Start of Recorded data

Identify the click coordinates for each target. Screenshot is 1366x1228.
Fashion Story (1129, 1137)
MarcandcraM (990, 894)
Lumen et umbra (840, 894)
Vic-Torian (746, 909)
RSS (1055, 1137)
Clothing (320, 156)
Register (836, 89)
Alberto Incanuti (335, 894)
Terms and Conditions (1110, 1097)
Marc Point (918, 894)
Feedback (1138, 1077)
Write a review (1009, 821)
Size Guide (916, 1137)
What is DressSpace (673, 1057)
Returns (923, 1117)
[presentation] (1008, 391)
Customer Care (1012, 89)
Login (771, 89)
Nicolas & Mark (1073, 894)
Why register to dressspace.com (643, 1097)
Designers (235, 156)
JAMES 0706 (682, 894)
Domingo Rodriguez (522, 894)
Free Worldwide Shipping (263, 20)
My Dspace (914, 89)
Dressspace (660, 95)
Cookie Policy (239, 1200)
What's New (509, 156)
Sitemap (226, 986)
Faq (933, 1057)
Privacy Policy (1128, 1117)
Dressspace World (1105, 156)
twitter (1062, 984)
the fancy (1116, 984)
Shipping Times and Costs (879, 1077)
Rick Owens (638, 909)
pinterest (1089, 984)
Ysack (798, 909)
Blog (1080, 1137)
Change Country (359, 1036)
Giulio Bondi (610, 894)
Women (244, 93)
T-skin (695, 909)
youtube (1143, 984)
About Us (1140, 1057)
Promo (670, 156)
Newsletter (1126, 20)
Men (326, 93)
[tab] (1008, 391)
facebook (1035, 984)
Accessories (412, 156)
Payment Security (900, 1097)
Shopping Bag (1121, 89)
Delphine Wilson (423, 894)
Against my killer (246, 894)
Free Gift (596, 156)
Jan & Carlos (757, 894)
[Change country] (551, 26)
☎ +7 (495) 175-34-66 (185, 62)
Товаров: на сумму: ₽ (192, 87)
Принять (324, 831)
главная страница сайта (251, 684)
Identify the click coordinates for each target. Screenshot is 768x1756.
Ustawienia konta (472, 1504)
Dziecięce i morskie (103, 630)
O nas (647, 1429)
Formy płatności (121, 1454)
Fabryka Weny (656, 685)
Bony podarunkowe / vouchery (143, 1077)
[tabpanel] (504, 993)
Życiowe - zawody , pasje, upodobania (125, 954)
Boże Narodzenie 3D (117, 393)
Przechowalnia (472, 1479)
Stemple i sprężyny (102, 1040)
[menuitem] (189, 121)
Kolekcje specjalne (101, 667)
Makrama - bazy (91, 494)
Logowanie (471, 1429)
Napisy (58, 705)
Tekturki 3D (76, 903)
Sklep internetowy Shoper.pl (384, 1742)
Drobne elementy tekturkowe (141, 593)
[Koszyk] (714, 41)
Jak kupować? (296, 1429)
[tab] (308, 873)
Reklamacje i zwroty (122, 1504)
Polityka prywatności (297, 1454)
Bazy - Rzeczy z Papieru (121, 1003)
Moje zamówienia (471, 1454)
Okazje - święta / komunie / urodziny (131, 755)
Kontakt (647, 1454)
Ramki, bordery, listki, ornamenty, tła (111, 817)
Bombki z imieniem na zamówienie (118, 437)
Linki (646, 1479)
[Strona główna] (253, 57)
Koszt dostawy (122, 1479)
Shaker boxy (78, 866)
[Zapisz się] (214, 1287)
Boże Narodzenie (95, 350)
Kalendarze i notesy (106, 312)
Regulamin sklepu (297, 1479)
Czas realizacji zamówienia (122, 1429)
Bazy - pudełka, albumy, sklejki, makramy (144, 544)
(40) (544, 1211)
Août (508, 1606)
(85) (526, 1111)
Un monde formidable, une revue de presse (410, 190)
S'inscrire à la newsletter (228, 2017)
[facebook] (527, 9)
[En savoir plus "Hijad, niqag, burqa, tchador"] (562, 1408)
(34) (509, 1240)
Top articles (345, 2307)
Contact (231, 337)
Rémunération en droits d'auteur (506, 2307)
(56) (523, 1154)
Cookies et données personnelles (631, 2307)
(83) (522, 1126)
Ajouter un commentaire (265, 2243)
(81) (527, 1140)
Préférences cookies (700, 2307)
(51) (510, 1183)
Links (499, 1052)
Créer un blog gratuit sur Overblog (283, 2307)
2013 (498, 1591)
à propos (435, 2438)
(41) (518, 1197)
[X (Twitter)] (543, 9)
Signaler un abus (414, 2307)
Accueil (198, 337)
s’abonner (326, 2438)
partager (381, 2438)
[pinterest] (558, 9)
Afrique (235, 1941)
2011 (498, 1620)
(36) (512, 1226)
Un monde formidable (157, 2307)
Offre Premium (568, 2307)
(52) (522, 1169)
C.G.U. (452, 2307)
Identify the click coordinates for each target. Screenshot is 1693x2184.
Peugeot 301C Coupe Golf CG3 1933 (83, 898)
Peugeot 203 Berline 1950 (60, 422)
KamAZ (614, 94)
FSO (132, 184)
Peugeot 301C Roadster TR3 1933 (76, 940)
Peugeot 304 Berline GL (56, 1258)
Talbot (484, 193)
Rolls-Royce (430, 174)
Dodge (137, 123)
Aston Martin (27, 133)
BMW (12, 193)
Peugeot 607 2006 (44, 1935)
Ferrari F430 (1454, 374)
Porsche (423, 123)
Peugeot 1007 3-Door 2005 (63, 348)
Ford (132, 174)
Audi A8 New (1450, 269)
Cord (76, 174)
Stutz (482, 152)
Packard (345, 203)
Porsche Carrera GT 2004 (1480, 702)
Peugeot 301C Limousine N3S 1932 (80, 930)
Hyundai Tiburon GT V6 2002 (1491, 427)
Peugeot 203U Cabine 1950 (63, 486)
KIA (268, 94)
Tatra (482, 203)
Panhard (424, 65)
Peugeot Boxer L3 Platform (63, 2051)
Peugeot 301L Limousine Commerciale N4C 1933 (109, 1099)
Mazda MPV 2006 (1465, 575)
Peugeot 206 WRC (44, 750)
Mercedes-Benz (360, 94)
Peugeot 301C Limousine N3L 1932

End of Recorded data

The records above are to be reproduced exactly, with nothing left out.

> [Completed exercise]:
Identify the click coordinates for each target. Screenshot is 1366x1228.
Fashion Story (1129, 1137)
MarcandcraM (990, 894)
Lumen et umbra (840, 894)
Vic-Torian (746, 909)
RSS (1055, 1137)
Clothing (320, 156)
Register (836, 89)
Alberto Incanuti (335, 894)
Terms and Conditions (1110, 1097)
Marc Point (918, 894)
Feedback (1138, 1077)
Write a review (1009, 821)
Size Guide (916, 1137)
What is DressSpace (673, 1057)
Returns (923, 1117)
[presentation] (1008, 391)
Customer Care (1012, 89)
Login (771, 89)
Nicolas & Mark (1073, 894)
Why register to dressspace.com (643, 1097)
Designers (235, 156)
JAMES 0706 (682, 894)
Domingo Rodriguez (522, 894)
Free Worldwide Shipping (263, 20)
My Dspace (914, 89)
Dressspace (660, 95)
Cookie Policy (239, 1200)
What's New (509, 156)
Sitemap (226, 986)
Faq (933, 1057)
Privacy Policy (1128, 1117)
Dressspace World (1105, 156)
twitter (1062, 984)
the fancy (1116, 984)
Shipping Times and Costs (879, 1077)
Rick Owens (638, 909)
pinterest (1089, 984)
Ysack (798, 909)
Blog (1080, 1137)
Change Country (359, 1036)
Giulio Bondi (610, 894)
Women (244, 93)
T-skin (695, 909)
youtube (1143, 984)
About Us (1140, 1057)
Promo (670, 156)
Newsletter (1126, 20)
Men (326, 93)
[tab] (1008, 391)
facebook (1035, 984)
Accessories (412, 156)
Payment Security (900, 1097)
Shopping Bag (1121, 89)
Delphine Wilson (423, 894)
Against my killer (246, 894)
Free Gift (596, 156)
Jan & Carlos (757, 894)
[Change country] (551, 26)
☎ +7 (495) 175-34-66 (185, 62)
Товаров: на сумму: ₽ (192, 87)
Принять (324, 831)
главная страница сайта (251, 684)
Identify the click coordinates for each target. Screenshot is 768x1756.
Ustawienia konta (472, 1504)
Dziecięce i morskie (103, 630)
O nas (647, 1429)
Formy płatności (121, 1454)
Fabryka Weny (656, 685)
Bony podarunkowe / vouchery (143, 1077)
[tabpanel] (504, 993)
Życiowe - zawody , pasje, upodobania (125, 954)
Boże Narodzenie 3D (117, 393)
Przechowalnia (472, 1479)
Stemple i sprężyny (102, 1040)
[menuitem] (189, 121)
Kolekcje specjalne (101, 667)
Makrama - bazy (91, 494)
Logowanie (471, 1429)
Napisy (58, 705)
Tekturki 3D (76, 903)
Sklep internetowy Shoper.pl (384, 1742)
Drobne elementy tekturkowe (141, 593)
[Koszyk] (714, 41)
Jak kupować? (296, 1429)
[tab] (308, 873)
Reklamacje i zwroty (122, 1504)
Polityka prywatności (297, 1454)
Bazy - Rzeczy z Papieru (121, 1003)
Moje zamówienia (471, 1454)
Okazje - święta / komunie / urodziny (131, 755)
Kontakt (647, 1454)
Ramki, bordery, listki, ornamenty, tła (111, 817)
Bombki z imieniem na zamówienie (118, 437)
Linki (646, 1479)
[Strona główna] (253, 57)
Koszt dostawy (122, 1479)
Shaker boxy (78, 866)
[Zapisz się] (214, 1287)
Boże Narodzenie (95, 350)
Kalendarze i notesy (106, 312)
Regulamin sklepu (297, 1479)
Czas realizacji zamówienia (122, 1429)
Bazy - pudełka, albumy, sklejki, makramy (144, 544)
(40) (544, 1211)
Août (508, 1606)
(85) (526, 1111)
Un monde formidable, une revue de presse (410, 190)
S'inscrire à la newsletter (228, 2017)
[facebook] (527, 9)
[En savoir plus "Hijad, niqag, burqa, tchador"] (562, 1408)
(34) (509, 1240)
Top articles (345, 2307)
Contact (231, 337)
Rémunération en droits d'auteur (506, 2307)
(56) (523, 1154)
Cookies et données personnelles (631, 2307)
(83) (522, 1126)
Ajouter un commentaire (265, 2243)
(81) (527, 1140)
Préférences cookies (700, 2307)
(51) (510, 1183)
Links (499, 1052)
Créer un blog gratuit sur Overblog (283, 2307)
2013 (498, 1591)
à propos (435, 2438)
(41) (518, 1197)
[X (Twitter)] (543, 9)
Signaler un abus (414, 2307)
Accueil (198, 337)
s’abonner (326, 2438)
partager (381, 2438)
[pinterest] (558, 9)
Afrique (235, 1941)
2011 (498, 1620)
(36) (512, 1226)
Un monde formidable (157, 2307)
Offre Premium (568, 2307)
(52) (522, 1169)
C.G.U. (452, 2307)
Identify the click coordinates for each target. Screenshot is 1693x2184.
Peugeot 301C Coupe Golf CG3 1933 (83, 898)
Peugeot 203 Berline 1950 (60, 422)
KamAZ (614, 94)
FSO (132, 184)
Peugeot 301C Roadster TR3 1933 (76, 940)
Peugeot 304 Berline GL (56, 1258)
Talbot (484, 193)
Rolls-Royce (430, 174)
Dodge (137, 123)
Aston Martin (27, 133)
BMW (12, 193)
Peugeot 607 2006 (44, 1935)
Ferrari F430 (1454, 374)
Porsche (423, 123)
Peugeot 1007 3-Door 2005 (63, 348)
Ford (132, 174)
Audi A8 New (1450, 269)
Cord (76, 174)
Stutz (482, 152)
Packard (345, 203)
Porsche Carrera GT 2004 (1480, 702)
Peugeot 301C Limousine N3S 1932 (80, 930)
Hyundai Tiburon GT V6 2002 (1491, 427)
Peugeot 203U Cabine 1950 (63, 486)
KIA (268, 94)
Tatra (482, 203)
Panhard (424, 65)
Peugeot Boxer L3 Platform (63, 2051)
Peugeot 301L Limousine Commerciale N4C 1933 (109, 1099)
Mazda MPV 2006 (1465, 575)
Peugeot 206 WRC (44, 750)
Mercedes-Benz (360, 94)
Peugeot 301C Limousine N3L 1932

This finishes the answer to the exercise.